Considerada la emperatriz por excelencia del ‘filin’ (una modalidad cancionística muy cercana a la estética romántica del bolero aunque con mayor fluidez en los textos y en la estructura arreglística, algo que años más tarde abordaría un integrante de la Nueva Trova Cubana como Pablo Milanés, entre otros), y ya con medio siglo de peripecia artística en su garganta y en su cuerpo, Omara Portuondo sigue produciendo ese temblor y esa soltura, esa sensibilidad como para hacerte bailar.
Portuondo es de las que consideran que se ha pasado décadas proponiendo un modelo de hacer canción popular cubanísima de principio a fin y que, desde luego, es más que merecido que se haya conocido en el mundo entero lo que todo el grupo del Buena Vista tiene para decir.

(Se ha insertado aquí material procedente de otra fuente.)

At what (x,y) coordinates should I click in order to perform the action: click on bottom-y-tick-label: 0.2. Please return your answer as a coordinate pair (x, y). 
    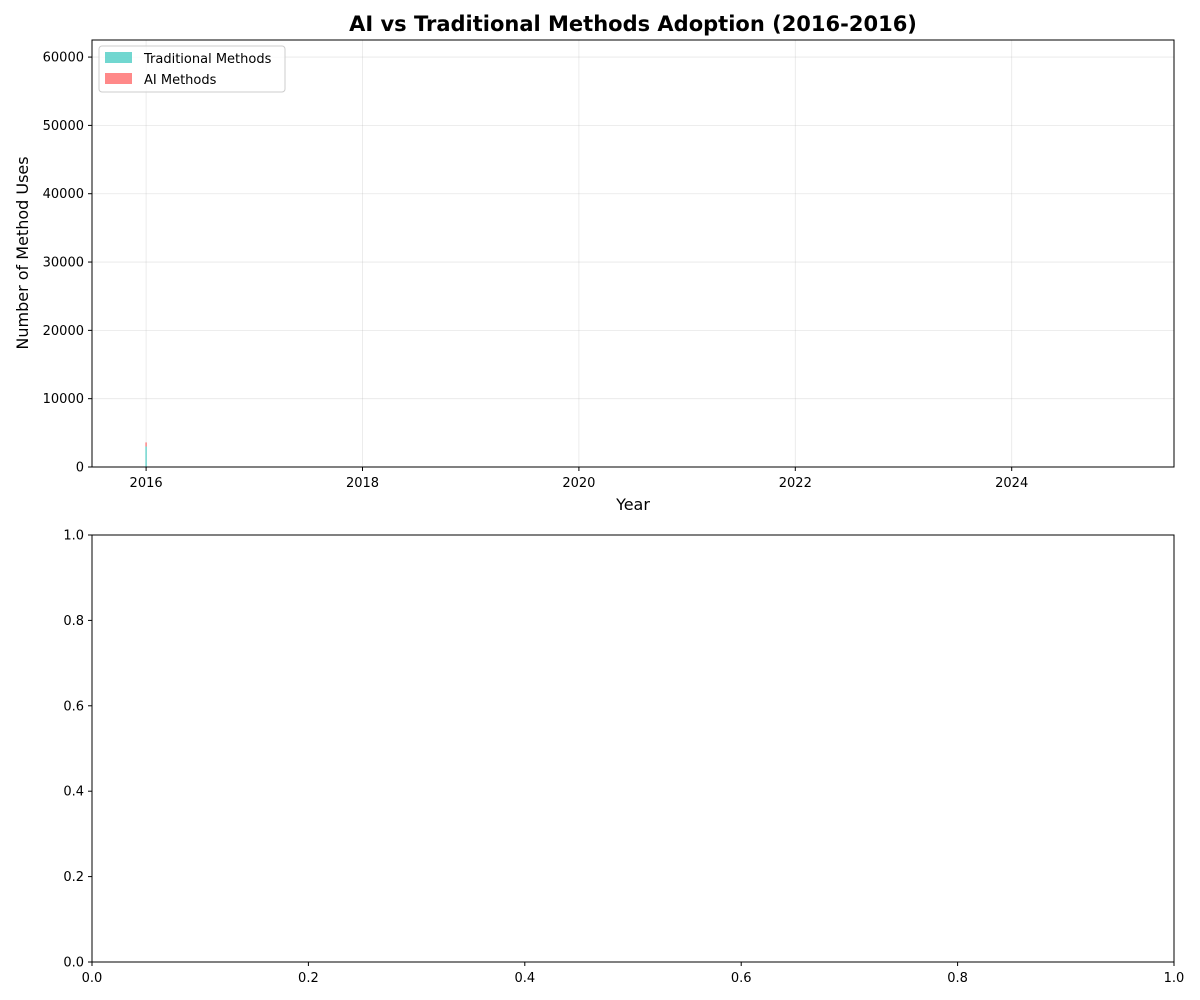
    Looking at the image, I should click on (74, 878).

Ibrahim Ferrer, de 73 años, es quizá el referente más llamativo y estimulante para el público. Acaso porque el largometraje de Wenders le otorgó un rol protagónico por encima del resto y también porque sus cualidades expresivas son más que atendibles.
Finalmente Rubén González, a los 77, es el que posee un veteado académico en su formación musical que luego aplicó a su formulación popular, ya sea cha cha cha, sones o guajiras.
De vasta trayectoria musical, el trío llega entonces al Teatro de Verano para cerrar un ciclo brillante de visitas de los componentes del Buena Social Club. Si se han convertido en moda es por su calidez y sus aptitudes en tanto vehiculización de sus músicas, pero también porque lo latino parece haberse convertido en algo más que apetito para las mass media internacionales.
Hoy a la noche habrá fiesta: primero Rubén González prepara la superficie con su combo.
Más tarde se plegará Omara Portuondo y, finalmente, el gran Ibrahim Ferrer. Como para que todo se convierta en un espectáculo de intensa comunicatividad, un ida y vuelta entre músicos, cantantes y receptores a no dudarlo transparente y luminoso, chico.